◆ **Task to carry out**:
Every record is to be transcribed exactly as written.

── The data ──

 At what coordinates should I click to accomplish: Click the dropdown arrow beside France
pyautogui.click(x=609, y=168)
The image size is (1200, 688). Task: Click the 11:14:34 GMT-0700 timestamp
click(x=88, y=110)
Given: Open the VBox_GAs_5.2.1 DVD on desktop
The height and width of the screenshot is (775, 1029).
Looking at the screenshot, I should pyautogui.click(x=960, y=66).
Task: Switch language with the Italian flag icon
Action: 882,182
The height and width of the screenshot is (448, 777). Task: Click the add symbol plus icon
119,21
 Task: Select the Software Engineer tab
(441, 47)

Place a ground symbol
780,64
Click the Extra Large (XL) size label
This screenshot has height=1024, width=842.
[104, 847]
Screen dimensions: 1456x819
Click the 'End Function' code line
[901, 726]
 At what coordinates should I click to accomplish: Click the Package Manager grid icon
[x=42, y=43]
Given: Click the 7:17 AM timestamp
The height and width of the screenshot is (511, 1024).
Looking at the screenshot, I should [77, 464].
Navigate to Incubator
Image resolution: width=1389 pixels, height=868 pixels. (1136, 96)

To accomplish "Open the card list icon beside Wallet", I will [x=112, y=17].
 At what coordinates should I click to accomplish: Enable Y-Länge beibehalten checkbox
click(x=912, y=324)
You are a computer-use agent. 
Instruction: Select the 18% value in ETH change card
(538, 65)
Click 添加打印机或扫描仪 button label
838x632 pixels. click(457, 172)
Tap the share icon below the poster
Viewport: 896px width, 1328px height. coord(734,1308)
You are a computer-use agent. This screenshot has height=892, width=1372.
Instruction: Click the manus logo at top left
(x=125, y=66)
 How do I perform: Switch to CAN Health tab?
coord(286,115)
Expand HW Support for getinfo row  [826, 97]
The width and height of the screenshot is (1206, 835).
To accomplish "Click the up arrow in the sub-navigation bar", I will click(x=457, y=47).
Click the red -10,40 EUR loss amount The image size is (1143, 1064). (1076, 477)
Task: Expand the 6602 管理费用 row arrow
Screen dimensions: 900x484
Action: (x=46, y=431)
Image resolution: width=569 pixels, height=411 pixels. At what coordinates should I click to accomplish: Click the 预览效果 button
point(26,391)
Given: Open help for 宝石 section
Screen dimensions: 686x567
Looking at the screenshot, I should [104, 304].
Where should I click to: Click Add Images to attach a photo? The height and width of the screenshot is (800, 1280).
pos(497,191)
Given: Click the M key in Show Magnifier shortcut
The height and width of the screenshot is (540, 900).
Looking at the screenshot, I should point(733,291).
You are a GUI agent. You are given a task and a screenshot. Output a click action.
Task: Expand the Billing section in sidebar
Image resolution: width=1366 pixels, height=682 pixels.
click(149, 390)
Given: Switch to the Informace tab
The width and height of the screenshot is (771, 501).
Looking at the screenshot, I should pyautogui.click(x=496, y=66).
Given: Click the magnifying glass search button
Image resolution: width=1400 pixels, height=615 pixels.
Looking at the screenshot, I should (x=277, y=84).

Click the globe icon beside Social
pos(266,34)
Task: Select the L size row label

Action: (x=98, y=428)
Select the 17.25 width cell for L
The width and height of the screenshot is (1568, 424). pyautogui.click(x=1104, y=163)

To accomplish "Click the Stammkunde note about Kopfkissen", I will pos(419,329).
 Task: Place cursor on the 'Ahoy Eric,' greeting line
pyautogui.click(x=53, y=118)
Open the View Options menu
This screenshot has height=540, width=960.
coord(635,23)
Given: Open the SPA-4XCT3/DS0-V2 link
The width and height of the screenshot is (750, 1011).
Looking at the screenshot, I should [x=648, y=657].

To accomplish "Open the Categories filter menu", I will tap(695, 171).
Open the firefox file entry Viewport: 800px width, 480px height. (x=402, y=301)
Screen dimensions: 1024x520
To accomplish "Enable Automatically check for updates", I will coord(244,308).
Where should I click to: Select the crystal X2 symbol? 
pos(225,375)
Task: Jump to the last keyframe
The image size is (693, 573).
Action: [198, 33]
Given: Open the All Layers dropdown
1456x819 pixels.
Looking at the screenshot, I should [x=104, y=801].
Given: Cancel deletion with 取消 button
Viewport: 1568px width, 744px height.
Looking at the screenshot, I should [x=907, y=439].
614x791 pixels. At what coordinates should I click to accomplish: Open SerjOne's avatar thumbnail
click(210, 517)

───

◆ **Exercise response**:
 At what coordinates should I click to accomplish: Click the dropdown arrow beside France
pyautogui.click(x=609, y=168)
The image size is (1200, 688). Task: Click the 11:14:34 GMT-0700 timestamp
click(x=88, y=110)
Given: Open the VBox_GAs_5.2.1 DVD on desktop
The height and width of the screenshot is (775, 1029).
Looking at the screenshot, I should pyautogui.click(x=960, y=66).
Task: Switch language with the Italian flag icon
Action: 882,182
The height and width of the screenshot is (448, 777). Task: Click the add symbol plus icon
119,21
 Task: Select the Software Engineer tab
(441, 47)

Place a ground symbol
780,64
Click the Extra Large (XL) size label
This screenshot has height=1024, width=842.
[104, 847]
Screen dimensions: 1456x819
Click the 'End Function' code line
[901, 726]
 At what coordinates should I click to accomplish: Click the Package Manager grid icon
[x=42, y=43]
Given: Click the 7:17 AM timestamp
The height and width of the screenshot is (511, 1024).
Looking at the screenshot, I should [77, 464].
Navigate to Incubator
Image resolution: width=1389 pixels, height=868 pixels. (1136, 96)

To accomplish "Open the card list icon beside Wallet", I will [x=112, y=17].
 At what coordinates should I click to accomplish: Enable Y-Länge beibehalten checkbox
click(x=912, y=324)
You are a computer-use agent. 
Instruction: Select the 18% value in ETH change card
(538, 65)
Click 添加打印机或扫描仪 button label
838x632 pixels. click(457, 172)
Tap the share icon below the poster
Viewport: 896px width, 1328px height. coord(734,1308)
You are a computer-use agent. This screenshot has height=892, width=1372.
Instruction: Click the manus logo at top left
(x=125, y=66)
 How do I perform: Switch to CAN Health tab?
coord(286,115)
Expand HW Support for getinfo row  [826, 97]
The width and height of the screenshot is (1206, 835).
To accomplish "Click the up arrow in the sub-navigation bar", I will click(x=457, y=47).
Click the red -10,40 EUR loss amount The image size is (1143, 1064). (1076, 477)
Task: Expand the 6602 管理费用 row arrow
Screen dimensions: 900x484
Action: (x=46, y=431)
Image resolution: width=569 pixels, height=411 pixels. At what coordinates should I click to accomplish: Click the 预览效果 button
point(26,391)
Given: Open help for 宝石 section
Screen dimensions: 686x567
Looking at the screenshot, I should [104, 304].
Where should I click to: Click Add Images to attach a photo? The height and width of the screenshot is (800, 1280).
pos(497,191)
Given: Click the M key in Show Magnifier shortcut
The height and width of the screenshot is (540, 900).
Looking at the screenshot, I should point(733,291).
You are a GUI agent. You are given a task and a screenshot. Output a click action.
Task: Expand the Billing section in sidebar
Image resolution: width=1366 pixels, height=682 pixels.
click(149, 390)
Given: Switch to the Informace tab
The width and height of the screenshot is (771, 501).
Looking at the screenshot, I should pyautogui.click(x=496, y=66).
Given: Click the magnifying glass search button
Image resolution: width=1400 pixels, height=615 pixels.
Looking at the screenshot, I should (x=277, y=84).

Click the globe icon beside Social
pos(266,34)
Task: Select the L size row label

Action: (x=98, y=428)
Select the 17.25 width cell for L
The width and height of the screenshot is (1568, 424). pyautogui.click(x=1104, y=163)

To accomplish "Click the Stammkunde note about Kopfkissen", I will pos(419,329).
 Task: Place cursor on the 'Ahoy Eric,' greeting line
pyautogui.click(x=53, y=118)
Open the View Options menu
This screenshot has height=540, width=960.
coord(635,23)
Given: Open the SPA-4XCT3/DS0-V2 link
The width and height of the screenshot is (750, 1011).
Looking at the screenshot, I should [x=648, y=657].

To accomplish "Open the Categories filter menu", I will tap(695, 171).
Open the firefox file entry Viewport: 800px width, 480px height. (x=402, y=301)
Screen dimensions: 1024x520
To accomplish "Enable Automatically check for updates", I will coord(244,308).
Where should I click to: Select the crystal X2 symbol? 
pos(225,375)
Task: Jump to the last keyframe
The image size is (693, 573).
Action: [198, 33]
Given: Open the All Layers dropdown
1456x819 pixels.
Looking at the screenshot, I should [x=104, y=801].
Given: Cancel deletion with 取消 button
Viewport: 1568px width, 744px height.
Looking at the screenshot, I should [x=907, y=439].
614x791 pixels. At what coordinates should I click to accomplish: Open SerjOne's avatar thumbnail
click(210, 517)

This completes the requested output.